Date/Time Classes: DateTimeNano, Date, TimeSpan, and DateSpan are designed more like Java, C++, or C# classes. Replaces most numpy and pandas date time classes.

Accum2/AccumTable: For cross tabulation.

SDS: a new file format which can stack multiple datasets in multiple files with zstd compression, threads, and no extra memory copies. SDS also supports loading and writing datasets to shared memory.

Getting Started

import riptable as rt
ds = rt.Dataset({'intarray': rt.arange(1_000_000), 'floatarray': rt.arange(1_000_000.0)})
ds
ds.intarray.sum()

Numpy Users

FastArray is a numpy array, however they can be flipped back and forth with no array copies taking place (it just changes the view).

import riptable as rt
import numpy as np
a = rt.arange(100)
numpyarray = a._np
fastarray = rt.FA(numpyarray)

or directly by changing the view, note how a FastArray is a numpy array

numpyarray.view(rt.FastArray)
fastarry.view(np.ndarray)
ininstance(fastarray, np.ndarray)

Pandas Users

Simply drop a pandas DataFrame class into a riptable Dataset and it will be auto converted.

import riptable as rt
import numpy as np
import pandas as pd
df = pd.DataFrame({'intarray': np.arange(1_000_000), 'floatarray': np.arange(1_000_000.0)})
ds = rt.Dataset(df)

How can I contribute?

RipTable has been public open sourced because it needs more users and contributions to take it to the next level. The RipTable team is confident the engine is the next generation building block for python data analytics computing. We need help from reporting bugs, docs, improved functionality, and new functionality. Please consider a github pull request or email the team.

See the contributing guide for more information.

How can I trust RipTable calculations?

RipTable has been in development for 3 years and tested by dozens of quants at a large financial firm. It has a full suite of testing. However just like any project, we still disover bugs and improvements. Please report them using github issues.

How can RipTable perform the same calculations faster?

RipTable was written from day one to handle large data and mulithreading using the riptide_cpp layer for basic arithmetic functions and algorithms. Many core algorithms have been painstakingly rewritten for multithreading.

Why doesn't numpy or pandas just pick up the same code?
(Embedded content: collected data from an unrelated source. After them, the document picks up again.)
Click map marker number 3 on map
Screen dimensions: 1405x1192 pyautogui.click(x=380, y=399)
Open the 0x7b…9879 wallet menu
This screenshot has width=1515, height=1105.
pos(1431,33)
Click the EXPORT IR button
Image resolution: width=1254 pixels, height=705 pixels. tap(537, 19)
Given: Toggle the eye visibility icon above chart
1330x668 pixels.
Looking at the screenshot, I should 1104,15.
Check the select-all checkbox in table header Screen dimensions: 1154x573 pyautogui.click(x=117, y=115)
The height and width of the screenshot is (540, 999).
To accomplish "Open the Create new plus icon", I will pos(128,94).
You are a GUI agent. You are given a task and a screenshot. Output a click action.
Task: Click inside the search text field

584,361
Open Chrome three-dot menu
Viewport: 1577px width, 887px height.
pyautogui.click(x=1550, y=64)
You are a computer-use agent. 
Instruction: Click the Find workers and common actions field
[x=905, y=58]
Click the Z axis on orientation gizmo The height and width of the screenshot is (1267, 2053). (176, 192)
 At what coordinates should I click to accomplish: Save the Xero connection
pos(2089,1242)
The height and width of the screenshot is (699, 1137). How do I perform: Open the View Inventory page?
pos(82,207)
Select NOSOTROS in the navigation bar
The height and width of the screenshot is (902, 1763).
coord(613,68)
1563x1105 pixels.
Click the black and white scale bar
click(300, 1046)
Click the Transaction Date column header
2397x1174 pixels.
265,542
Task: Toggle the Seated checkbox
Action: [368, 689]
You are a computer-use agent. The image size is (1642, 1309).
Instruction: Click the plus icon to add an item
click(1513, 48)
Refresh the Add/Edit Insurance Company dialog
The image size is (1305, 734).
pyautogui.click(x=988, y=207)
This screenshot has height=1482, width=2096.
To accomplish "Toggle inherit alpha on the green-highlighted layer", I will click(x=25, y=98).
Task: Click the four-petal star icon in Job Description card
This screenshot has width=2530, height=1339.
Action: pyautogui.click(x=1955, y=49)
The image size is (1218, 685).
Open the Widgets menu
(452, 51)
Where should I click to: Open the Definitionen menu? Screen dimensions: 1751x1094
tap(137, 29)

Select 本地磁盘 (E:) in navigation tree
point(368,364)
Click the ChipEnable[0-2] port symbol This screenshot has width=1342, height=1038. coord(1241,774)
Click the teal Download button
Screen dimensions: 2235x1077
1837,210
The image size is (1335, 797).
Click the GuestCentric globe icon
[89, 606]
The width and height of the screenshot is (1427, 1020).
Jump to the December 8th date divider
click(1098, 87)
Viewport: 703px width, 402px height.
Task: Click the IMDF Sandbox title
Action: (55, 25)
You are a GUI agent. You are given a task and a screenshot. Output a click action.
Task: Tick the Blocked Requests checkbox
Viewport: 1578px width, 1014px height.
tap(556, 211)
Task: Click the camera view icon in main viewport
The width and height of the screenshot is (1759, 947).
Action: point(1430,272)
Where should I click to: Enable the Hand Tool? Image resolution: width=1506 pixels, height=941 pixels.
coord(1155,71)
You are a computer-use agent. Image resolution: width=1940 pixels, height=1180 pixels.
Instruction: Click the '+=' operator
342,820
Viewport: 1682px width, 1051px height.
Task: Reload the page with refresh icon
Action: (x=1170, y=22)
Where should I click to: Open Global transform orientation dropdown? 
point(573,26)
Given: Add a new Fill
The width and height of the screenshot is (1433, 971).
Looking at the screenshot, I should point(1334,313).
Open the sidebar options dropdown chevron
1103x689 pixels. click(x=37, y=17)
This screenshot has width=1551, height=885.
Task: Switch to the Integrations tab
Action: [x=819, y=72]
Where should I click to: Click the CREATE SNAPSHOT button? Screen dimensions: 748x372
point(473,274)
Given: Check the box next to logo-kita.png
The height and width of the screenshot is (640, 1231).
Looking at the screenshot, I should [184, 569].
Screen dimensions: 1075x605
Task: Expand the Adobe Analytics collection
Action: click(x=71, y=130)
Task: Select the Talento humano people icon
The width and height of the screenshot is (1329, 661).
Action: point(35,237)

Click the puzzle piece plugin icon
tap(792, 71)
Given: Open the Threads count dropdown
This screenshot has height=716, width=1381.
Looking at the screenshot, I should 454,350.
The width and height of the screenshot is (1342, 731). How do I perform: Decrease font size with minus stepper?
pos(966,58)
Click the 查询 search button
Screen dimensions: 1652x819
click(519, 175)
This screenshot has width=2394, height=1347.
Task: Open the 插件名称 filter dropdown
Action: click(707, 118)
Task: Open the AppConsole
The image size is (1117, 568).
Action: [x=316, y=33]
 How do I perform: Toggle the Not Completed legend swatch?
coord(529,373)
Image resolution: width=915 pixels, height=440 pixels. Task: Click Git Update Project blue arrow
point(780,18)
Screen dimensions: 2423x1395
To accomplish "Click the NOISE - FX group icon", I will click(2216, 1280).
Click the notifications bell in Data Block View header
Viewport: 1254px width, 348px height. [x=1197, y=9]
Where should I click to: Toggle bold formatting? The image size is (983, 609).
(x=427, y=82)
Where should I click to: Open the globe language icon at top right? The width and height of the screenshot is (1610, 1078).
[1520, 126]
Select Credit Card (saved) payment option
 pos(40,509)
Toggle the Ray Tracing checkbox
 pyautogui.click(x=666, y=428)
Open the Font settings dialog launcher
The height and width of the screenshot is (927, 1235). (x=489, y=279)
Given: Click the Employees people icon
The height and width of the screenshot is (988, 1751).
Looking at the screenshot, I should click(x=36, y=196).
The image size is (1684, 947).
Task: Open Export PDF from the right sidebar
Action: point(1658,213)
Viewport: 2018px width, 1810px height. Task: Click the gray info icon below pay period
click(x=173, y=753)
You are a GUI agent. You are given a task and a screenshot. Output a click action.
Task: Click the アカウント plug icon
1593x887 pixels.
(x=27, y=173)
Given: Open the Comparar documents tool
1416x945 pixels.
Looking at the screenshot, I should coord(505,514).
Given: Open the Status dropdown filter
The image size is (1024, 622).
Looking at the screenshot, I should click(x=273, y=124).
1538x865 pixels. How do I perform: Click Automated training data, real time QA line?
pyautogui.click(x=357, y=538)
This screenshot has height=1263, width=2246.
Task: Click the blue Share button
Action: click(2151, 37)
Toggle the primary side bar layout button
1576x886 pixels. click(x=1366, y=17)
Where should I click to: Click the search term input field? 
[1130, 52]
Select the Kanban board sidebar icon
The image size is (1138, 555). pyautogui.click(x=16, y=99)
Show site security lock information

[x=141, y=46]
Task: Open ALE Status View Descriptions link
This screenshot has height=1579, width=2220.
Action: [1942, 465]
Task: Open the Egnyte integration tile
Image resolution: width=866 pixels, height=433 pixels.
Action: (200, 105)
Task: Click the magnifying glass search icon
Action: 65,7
numpy does not have a multithreaded layer (we are in discussions with the numpy team to add such a layer), nor is it designed to use C++ templates or hashing algorithms. pandas does not have a C++ layer (it uses cython instead) and is a victim of its own success making early design mistakes difficult to change (such as the block manager and lack of powerful Categoricals).

Small, Medium, and Large array performance

RipTable is designed for all sizes of arrays. For small arrays (< 100 length), low processing overhead is important. RipTable's FastArray is written in hand coded 'C' and processes simple arithmetic functions faster than numpy arrays. For medium arrays (< 100,000 length), RipTable has vector instrinic loops. For large arrays (>= 100,000) RipTable knows how to dynamically scale out threading, waking up threads efficiently using a futex.